Gen 16S rRNA mengkode rRNA subunit kecil ribosom organisme prokariot. Gen tersebut banyak digunakan dalam analisis filogenetik karena terdistribusi secara universal, bersifat konservatif, memiliki peran penting pada ribosom dalam sintesis protein, tidak ditransfer secara horizontal, serta kecepatan evolusi dengan variasi tingkat yang tepat di antara organisme. Molekul 16S rRNA memiliki daerah variabel dan konservatif, dimana primer universal untuk amplifikasi gen 16S rRNA secara lengkap biasanya dipilih dari daerah konservatif tersebut,  sementara daerah variabel lebih banyak digunakan untuk taksonomi perbandingan (Prakash et al., 2007).

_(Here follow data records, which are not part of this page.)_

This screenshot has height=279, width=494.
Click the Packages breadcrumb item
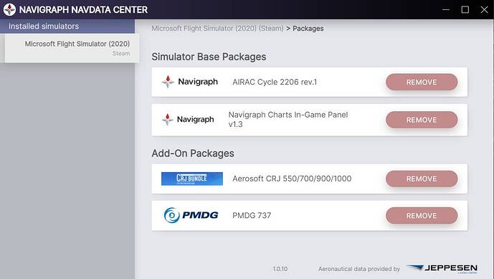coord(308,29)
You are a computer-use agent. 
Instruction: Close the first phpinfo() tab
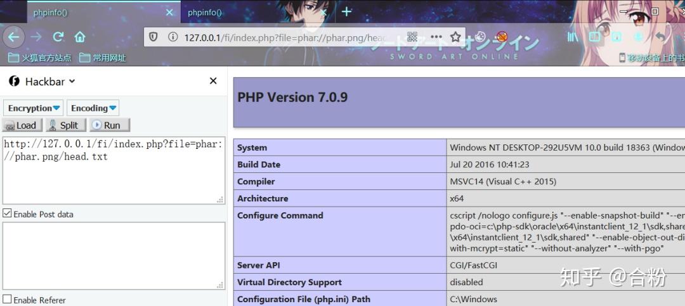(x=169, y=13)
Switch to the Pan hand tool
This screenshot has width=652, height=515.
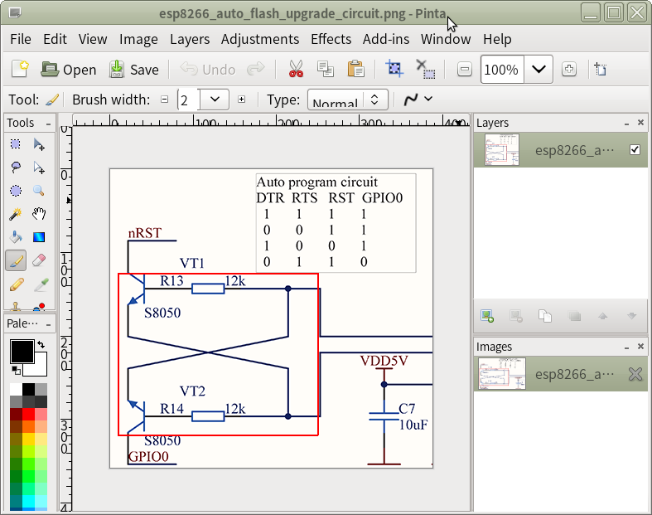tap(39, 215)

 Gen gyrB menyandi subunit B protein DNA girase, DNA topoisomerase tipe II, yang berperan penting dalam replikasi DNA dan terdistribusi secara universal di antara spesies bakteri (Wang et al., 2007; Watt & Hickson, 1994; Huang, 1996). Kecepatan evolusi molekuler dari gen gyrB lebih cepat dibandingkan sekuen 16S rRNA (Yamamoto & Harayama, 1995). Sekuen gen gyrB telah banyak digunakan untuk identifikasi spesies bakteri, seperti spesies Campylobacter (Gunther et al., 2011), kelompok Bacillus subtilis (Wang et al., 2007), kelompok Bacillus cereus (La duc et al., 2011), dan spesies Pandorea (Coenye & LiPuma., 2002).